En paralelo, el azúcar avanzó 7,2%, alcanzando su nivel más alto desde finales de 2025. La expectativa de que Brasil destine más caña a la producción de etanol —en respuesta al alza del crudo— ha reducido las perspectivas de oferta para exportación.
Cereales y carnes, con avances moderados
Los precios de los cereales aumentaron 1,5%, impulsados principalmente por el trigo, afectado por preocupaciones climáticas en Estados Unidos y menores expectativas de siembra en Australia. Sin embargo, la abundante oferta global limitó mayores presiones.
En el caso de la carne, el índice subió 1%, con el cerdo como principal motor, apoyado por una mayor demanda estacional en Europa. También se registraron incrementos en la carne de bovino, mientras que aves y ovinos mostraron descensos.
Lácteos rompen tendencia a la baja
Los productos lácteos registraron un aumento de 1,2%, el primero desde mediados de 2025. La subida estuvo impulsada por la demanda internacional y la reducción estacional de la oferta en Oceanía, aunque los precios siguen por debajo de los niveles del año pasado.

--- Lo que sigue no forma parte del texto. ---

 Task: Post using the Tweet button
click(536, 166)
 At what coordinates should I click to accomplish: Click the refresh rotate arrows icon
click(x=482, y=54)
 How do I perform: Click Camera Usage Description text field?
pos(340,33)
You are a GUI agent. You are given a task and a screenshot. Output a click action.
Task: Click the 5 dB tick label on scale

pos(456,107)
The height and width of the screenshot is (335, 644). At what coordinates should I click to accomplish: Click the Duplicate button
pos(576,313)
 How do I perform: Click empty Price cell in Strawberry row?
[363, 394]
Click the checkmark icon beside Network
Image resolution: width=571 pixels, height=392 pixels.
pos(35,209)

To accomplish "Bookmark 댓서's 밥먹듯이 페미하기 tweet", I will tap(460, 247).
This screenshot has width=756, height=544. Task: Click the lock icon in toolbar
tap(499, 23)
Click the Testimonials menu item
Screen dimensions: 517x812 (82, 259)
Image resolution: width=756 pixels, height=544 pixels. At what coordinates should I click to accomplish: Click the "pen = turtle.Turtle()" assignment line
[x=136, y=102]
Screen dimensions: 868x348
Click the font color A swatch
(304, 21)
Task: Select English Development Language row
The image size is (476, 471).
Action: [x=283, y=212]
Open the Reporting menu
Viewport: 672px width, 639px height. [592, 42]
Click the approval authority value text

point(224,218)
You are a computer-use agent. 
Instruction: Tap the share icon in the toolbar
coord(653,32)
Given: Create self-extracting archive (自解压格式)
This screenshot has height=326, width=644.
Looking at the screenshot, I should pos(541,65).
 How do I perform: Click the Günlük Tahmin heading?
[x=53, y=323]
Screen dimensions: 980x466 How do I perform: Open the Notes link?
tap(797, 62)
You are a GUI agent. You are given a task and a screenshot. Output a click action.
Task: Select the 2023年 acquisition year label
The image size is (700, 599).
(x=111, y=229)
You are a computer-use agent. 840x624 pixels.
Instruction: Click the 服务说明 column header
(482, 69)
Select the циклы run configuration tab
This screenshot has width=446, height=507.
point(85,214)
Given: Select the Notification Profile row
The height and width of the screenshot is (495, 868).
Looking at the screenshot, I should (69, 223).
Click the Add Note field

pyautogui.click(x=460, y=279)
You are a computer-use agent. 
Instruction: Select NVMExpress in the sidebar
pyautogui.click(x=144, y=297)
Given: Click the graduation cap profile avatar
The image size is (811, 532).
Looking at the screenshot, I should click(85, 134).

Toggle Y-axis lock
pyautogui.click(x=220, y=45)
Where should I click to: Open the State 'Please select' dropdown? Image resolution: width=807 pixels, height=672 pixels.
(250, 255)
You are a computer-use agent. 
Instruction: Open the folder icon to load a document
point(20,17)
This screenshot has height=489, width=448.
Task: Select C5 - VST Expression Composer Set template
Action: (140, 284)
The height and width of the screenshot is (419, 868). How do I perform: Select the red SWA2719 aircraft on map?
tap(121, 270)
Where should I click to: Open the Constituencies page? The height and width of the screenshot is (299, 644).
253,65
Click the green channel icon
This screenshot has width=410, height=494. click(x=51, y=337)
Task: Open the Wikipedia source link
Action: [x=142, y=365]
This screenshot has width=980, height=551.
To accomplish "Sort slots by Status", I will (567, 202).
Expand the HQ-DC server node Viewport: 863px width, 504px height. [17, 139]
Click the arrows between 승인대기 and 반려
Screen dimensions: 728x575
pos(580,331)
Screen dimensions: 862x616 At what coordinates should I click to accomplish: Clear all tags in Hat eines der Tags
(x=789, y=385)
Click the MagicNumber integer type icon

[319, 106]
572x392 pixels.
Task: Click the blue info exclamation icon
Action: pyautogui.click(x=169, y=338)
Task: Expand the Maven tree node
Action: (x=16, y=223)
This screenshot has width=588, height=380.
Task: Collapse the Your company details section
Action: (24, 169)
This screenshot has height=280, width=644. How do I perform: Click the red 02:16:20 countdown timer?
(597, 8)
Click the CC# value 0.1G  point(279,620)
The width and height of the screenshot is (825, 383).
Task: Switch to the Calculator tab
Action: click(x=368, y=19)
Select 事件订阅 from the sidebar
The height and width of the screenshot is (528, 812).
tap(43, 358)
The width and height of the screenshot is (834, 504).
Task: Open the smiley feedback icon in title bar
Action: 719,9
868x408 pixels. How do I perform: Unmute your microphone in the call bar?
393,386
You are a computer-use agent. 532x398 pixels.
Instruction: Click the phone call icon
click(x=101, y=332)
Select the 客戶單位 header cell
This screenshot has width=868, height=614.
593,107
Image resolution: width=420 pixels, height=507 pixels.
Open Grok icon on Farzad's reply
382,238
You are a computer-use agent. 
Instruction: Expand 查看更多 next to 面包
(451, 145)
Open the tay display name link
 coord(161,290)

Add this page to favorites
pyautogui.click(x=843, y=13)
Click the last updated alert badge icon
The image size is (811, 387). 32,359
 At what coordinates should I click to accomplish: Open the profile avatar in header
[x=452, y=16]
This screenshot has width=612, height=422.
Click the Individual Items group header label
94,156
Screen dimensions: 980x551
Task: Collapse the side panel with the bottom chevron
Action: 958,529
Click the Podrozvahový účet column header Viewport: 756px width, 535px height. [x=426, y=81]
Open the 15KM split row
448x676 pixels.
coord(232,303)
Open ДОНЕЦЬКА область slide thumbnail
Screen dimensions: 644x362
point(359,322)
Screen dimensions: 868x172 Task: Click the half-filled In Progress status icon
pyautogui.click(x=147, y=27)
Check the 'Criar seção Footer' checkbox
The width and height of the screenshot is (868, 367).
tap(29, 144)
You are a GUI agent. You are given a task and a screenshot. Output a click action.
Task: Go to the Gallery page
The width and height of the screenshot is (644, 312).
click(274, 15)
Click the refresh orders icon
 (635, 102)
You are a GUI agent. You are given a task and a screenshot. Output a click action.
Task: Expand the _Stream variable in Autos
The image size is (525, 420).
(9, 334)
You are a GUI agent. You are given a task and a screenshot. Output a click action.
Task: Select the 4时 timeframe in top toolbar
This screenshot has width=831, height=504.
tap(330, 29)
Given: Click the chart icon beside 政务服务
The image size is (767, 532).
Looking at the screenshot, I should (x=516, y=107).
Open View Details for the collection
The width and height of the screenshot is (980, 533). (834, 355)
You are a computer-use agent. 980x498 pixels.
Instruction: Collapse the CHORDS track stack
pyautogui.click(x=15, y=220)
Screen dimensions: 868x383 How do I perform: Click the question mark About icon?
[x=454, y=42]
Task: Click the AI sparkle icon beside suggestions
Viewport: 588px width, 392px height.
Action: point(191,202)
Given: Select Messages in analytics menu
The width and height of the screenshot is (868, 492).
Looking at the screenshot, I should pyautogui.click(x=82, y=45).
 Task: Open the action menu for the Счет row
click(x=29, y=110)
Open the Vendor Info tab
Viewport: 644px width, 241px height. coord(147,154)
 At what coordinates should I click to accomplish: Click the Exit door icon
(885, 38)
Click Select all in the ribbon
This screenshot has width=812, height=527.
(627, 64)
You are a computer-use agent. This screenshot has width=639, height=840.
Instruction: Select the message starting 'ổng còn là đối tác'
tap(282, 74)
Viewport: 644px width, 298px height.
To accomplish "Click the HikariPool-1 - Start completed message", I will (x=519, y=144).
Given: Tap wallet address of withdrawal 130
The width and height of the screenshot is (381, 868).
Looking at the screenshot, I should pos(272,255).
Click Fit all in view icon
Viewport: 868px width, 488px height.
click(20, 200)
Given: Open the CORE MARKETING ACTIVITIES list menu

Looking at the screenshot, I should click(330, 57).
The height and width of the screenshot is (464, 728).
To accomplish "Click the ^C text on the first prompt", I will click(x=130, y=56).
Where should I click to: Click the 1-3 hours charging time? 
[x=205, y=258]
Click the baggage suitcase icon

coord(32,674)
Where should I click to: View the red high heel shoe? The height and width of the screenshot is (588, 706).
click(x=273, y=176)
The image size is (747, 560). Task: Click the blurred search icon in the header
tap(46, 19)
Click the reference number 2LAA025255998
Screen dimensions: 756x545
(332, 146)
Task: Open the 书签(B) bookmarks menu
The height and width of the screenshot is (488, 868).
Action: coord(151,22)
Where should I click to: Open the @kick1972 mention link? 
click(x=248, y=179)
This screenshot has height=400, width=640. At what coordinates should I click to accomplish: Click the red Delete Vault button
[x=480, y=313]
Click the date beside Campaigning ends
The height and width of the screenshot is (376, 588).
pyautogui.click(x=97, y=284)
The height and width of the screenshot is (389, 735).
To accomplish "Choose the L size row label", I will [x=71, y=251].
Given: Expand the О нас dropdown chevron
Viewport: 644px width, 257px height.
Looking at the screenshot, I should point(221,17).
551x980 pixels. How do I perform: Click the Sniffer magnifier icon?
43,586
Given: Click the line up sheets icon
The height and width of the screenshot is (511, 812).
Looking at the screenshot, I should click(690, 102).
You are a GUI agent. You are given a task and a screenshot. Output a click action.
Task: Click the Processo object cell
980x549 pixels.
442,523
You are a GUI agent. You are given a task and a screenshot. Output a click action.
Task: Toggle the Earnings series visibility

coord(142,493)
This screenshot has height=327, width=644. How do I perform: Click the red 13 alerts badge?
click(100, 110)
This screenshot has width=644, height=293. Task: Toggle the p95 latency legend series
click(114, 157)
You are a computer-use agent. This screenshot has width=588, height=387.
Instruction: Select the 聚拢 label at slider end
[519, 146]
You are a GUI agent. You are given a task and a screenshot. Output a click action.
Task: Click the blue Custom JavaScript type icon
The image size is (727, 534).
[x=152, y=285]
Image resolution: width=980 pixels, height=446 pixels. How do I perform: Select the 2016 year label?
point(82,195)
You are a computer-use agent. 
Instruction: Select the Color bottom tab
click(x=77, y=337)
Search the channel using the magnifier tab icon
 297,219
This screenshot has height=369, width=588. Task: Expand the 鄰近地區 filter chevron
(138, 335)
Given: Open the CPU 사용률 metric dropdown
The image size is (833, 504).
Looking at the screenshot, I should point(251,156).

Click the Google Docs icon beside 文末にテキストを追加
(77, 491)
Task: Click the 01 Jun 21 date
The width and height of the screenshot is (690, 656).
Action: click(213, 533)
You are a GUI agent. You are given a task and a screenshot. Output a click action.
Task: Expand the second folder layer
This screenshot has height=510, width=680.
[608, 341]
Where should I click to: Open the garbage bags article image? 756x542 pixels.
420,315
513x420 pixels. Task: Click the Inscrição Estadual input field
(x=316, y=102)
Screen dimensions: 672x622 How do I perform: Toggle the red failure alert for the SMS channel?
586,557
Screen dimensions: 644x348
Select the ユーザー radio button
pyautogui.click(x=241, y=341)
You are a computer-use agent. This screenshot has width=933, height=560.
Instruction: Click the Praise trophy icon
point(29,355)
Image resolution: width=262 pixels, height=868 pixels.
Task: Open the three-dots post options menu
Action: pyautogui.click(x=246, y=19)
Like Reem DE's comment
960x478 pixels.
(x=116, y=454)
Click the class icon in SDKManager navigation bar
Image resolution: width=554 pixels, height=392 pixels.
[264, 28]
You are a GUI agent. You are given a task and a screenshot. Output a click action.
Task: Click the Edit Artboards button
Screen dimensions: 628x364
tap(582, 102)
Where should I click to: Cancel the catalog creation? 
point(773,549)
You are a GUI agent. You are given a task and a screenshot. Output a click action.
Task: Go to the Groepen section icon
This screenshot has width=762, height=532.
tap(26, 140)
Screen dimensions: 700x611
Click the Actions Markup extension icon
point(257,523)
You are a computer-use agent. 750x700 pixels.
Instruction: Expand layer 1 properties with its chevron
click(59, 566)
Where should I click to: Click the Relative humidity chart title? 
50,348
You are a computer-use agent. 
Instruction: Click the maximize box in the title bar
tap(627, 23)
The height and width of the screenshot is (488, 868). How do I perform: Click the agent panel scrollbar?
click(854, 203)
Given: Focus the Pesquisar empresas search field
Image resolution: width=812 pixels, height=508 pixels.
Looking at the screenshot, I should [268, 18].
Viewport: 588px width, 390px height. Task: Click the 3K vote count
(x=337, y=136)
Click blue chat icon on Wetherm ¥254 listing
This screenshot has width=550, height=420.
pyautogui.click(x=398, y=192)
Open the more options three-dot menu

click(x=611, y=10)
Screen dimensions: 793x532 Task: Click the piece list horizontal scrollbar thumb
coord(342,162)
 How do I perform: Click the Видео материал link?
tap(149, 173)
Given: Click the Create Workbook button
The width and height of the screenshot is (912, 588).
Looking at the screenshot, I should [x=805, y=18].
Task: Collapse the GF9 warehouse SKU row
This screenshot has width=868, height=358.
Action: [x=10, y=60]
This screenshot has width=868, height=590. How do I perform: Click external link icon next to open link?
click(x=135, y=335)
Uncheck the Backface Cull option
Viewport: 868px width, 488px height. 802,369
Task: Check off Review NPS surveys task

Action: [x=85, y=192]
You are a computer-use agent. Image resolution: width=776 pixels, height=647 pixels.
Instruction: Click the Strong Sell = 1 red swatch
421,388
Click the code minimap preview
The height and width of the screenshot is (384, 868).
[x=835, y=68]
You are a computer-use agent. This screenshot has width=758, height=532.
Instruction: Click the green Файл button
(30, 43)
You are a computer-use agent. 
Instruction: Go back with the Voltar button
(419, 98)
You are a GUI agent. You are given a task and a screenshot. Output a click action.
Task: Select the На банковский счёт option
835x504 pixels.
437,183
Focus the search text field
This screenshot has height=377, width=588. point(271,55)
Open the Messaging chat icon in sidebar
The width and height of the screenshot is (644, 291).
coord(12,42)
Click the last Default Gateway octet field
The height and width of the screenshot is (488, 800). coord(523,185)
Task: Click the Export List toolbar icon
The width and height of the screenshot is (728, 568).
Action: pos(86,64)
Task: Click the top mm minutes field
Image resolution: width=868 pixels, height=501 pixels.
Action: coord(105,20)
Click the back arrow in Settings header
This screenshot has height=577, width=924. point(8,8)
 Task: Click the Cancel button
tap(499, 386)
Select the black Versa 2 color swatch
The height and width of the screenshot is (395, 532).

El comportamiento del índice confirma la creciente dependencia de los alimentos frente a variables externas como la energía y los conflictos geopolíticos.
Aunque los precios aún están lejos de los máximos recientes, la tendencia al alza en los últimos meses sugiere que los mercados agrícolas vuelven a entrar en una fase de mayor volatilidad, con riesgos al alza vinculados tanto a la oferta como al entorno internacional.